2013-01-28

溢れんばかりの愛を

友人らしい友人はいない。恋人もいない。今まで友人らしい友人ができたこともないし、恋人ができたこともない。ぜんぶぜんぶ、俺自身に責任というか、原因がある。でもそれを深く追究したことはないし、これからもするつもりはない。そんな、恐いことはしない。ただただこうして、逃げるように友人も恋人もいない人生を歩いていく。

ももちろん、それで満足なわけがなくて、やっぱり友人も欲しいし、恋人だって欲しい。家族はいるけど、それじゃ物足りない、満たされない。

小学生だった頃、よく二人で話していた女の子がいた。友人と呼べる関係ではなかったと、今では思う。あの頃の俺はきっと、その女の子に淡い恋心みたいなものを抱いていた。だってその女の子くらいだったから。俺とそんなにたくさん話してくれるのは。本が好きな娘だった。もう顔はよく思い出せないけど、名前ははっきり憶えている。その娘と交わした会話も、いくつか憶えている。毎日毎日学校に行って、その女の子と話すのが楽しみだった。そこに愛なんてない。だけど寂しさを紛らすくらいの小さな温もりはあった。

その娘は、程なくして遠くへ転校してしまった。俺はまた、ひとりになった。いや、ひとりではないのだろうけれど、でもやっぱり、自分はひとりぼっちなのだ、と、そんな気がした。小さいけれど大切なものを、失ってしまった。

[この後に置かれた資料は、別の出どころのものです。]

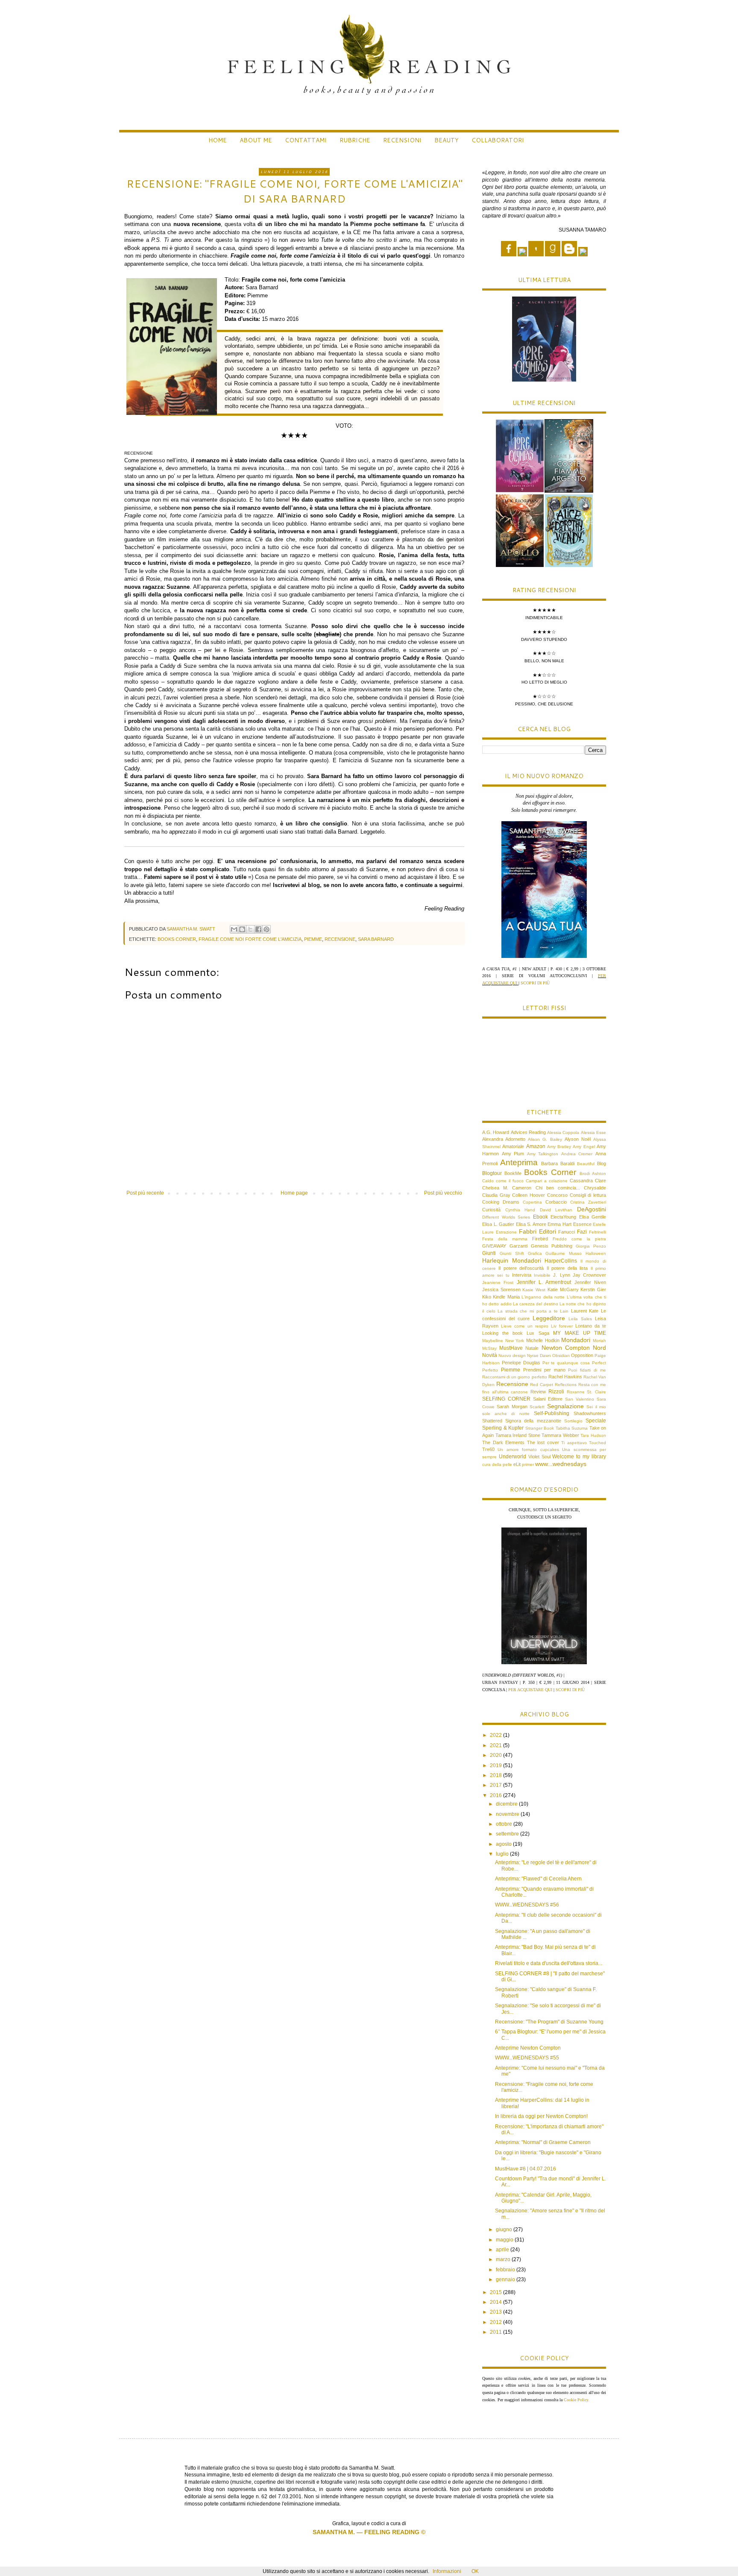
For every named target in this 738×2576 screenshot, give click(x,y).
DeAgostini (591, 1209)
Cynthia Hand (520, 1209)
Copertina (532, 1202)
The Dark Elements (503, 1442)
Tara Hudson (593, 1435)
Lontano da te (590, 1325)
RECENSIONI (402, 140)
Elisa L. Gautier (498, 1224)
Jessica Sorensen (501, 1289)
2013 (496, 2312)
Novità (489, 1355)
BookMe (512, 1173)
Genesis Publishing (552, 1245)
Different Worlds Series (506, 1217)
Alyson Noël (578, 1139)
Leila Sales (580, 1318)
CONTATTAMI (306, 140)
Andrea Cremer (577, 1153)
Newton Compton (566, 1347)
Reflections (566, 1384)
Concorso (557, 1195)
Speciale (596, 1421)
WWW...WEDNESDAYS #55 (527, 2058)
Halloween (596, 1253)
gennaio (506, 2279)
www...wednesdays (560, 1463)
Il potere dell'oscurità (521, 1268)
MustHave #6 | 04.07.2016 (525, 2169)
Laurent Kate (585, 1310)
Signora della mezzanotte (533, 1420)
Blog (601, 1163)
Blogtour (492, 1173)
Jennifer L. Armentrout (544, 1282)
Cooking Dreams (500, 1201)
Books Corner (177, 939)
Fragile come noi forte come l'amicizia (250, 939)
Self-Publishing (551, 1413)
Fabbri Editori (537, 1231)
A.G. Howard (495, 1132)
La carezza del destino (535, 1303)
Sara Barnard (376, 939)
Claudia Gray (496, 1195)
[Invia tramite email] (234, 929)
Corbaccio (556, 1201)
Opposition (582, 1355)
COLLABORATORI (498, 140)
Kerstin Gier (593, 1289)
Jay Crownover (589, 1275)
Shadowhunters (590, 1413)
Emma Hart (559, 1224)
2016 (496, 1795)
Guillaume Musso (563, 1253)
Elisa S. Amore (531, 1224)
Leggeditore (549, 1318)
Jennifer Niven (590, 1282)
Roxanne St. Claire (586, 1391)
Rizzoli (556, 1392)
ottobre (504, 1824)
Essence (582, 1224)
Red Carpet (541, 1384)
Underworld (512, 1457)
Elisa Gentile (592, 1216)
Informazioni (447, 2571)
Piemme (313, 939)
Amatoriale (513, 1146)
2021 (496, 1745)
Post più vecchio (443, 1193)
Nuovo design (512, 1355)
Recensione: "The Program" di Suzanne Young (549, 2022)
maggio (505, 2240)
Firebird (540, 1238)
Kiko (486, 1296)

俺には、勇気も魅力もない。ただでさえなんの魅力もない心も薄汚いような人間なのに、自分から人を避けている。それはなぜなのか、分からないけれど、気付いたらそんな生き方をしていた。

今、俺が一番欲しいのは、遠い昔に一度しか手にしたことのない、寂しさを紛らすくらいの小さな温もりで、もうそれ以上は、たぶんいらない。とりあえず、それだけでいいから、手に入れたい。そうしないと、もう俺は耐えられない。そんな気がする。

最近、街に出て、女の子を見かけたりすると、たまに、そのまま後ろから抱きついてしまいそうになる瞬間がある。そうしてしまったら俺はもう立派な犯罪者なので、そんなことはしないが、でもいつかそんな理性もふとした瞬間になくなってしまうのではないかと思うくらいに寂しい。寂しい。俺は寂しい。さっき、小さな温もりだけで充分みたいなことを書いたけど、それはやっぱり、嘘だ。俺は恋人が欲しいよ。それで思い切り恋人を抱き締めて、人肌の温もりを感じて、それから思いっ切り恋人に甘えたい。俺が落ち込んでいたら、慰めてほしい。嫌なことがあったら、愚痴を聞いてほしい。失敗したら、君は悪くないよと言ってほしい。俺を、俺のことを、溢れんばかりの愛で包んでほしい。

まったく、気持ち悪いし、自分勝手な考えだ。自分に100%都合のいい彼女がほしいだけなのか、と、自分突っ込みたくなる。そうなのかもしれない。きっとそうなんだろう。俺ってたぶん、そういう屑な人間から。でも気持ち悪くても自分勝手でも、それでも俺は恋人に、溢れんばかりの愛で包んでほしい。よく分からないけど、とにかく寂しい。寂しすぎる。それに最近は、寒いし。隣りに恋人でもいれば、幾分かは暖まると思う。まあそれはヒーターでもつければいいんだけど。

ある日突然、可愛い天使でも俺の目の前に現れてはくれないだろうかと、そんな妄想巡らせて、日々をやり過ごしている。

昨日、恋人デートする夢を見た。何故か二人でクレープを注文していた。財布を取り出そうとしたところあたりで、それが夢だと気付いた。でもなんとか財布をポケットから取り出して、中身を見た。お金全然なくて、これじゃクレープ一つ買えない。どうしようどうしよう、そこで完全に目が醒めた。終わり方はともかく、過去最高レベル幸せな夢だった。なんだか泣きたくなってきて、でも全然泣けなかった。ただ俺には永遠に恋人なんてできない気がした。このままひとりで死んでいく気がした。それしかないんなら、それでもいいけど。いいけどさ。でも。でもやっぱり。恋人、欲しいよ。寂しいよ。せめて1日だけでもいいから、恋人がほしい。思い切り甘えたい。1日、恋人役をしてくれるだけで、もう充分なんだ。本音を言えばずっと恋人でいてほしいけど、でも1日だけでもいい。せめて1日、誰か俺の恋人役をしてくれたなら、俺はその日の思い出を胸に抱いて、生きていくから。その日の記憶を、いつまでも、気持ち悪いくらいに、いつまでも、心にしまって生きていくから。だから、せめて1日、誰か、俺に、溢れんばかりの愛を。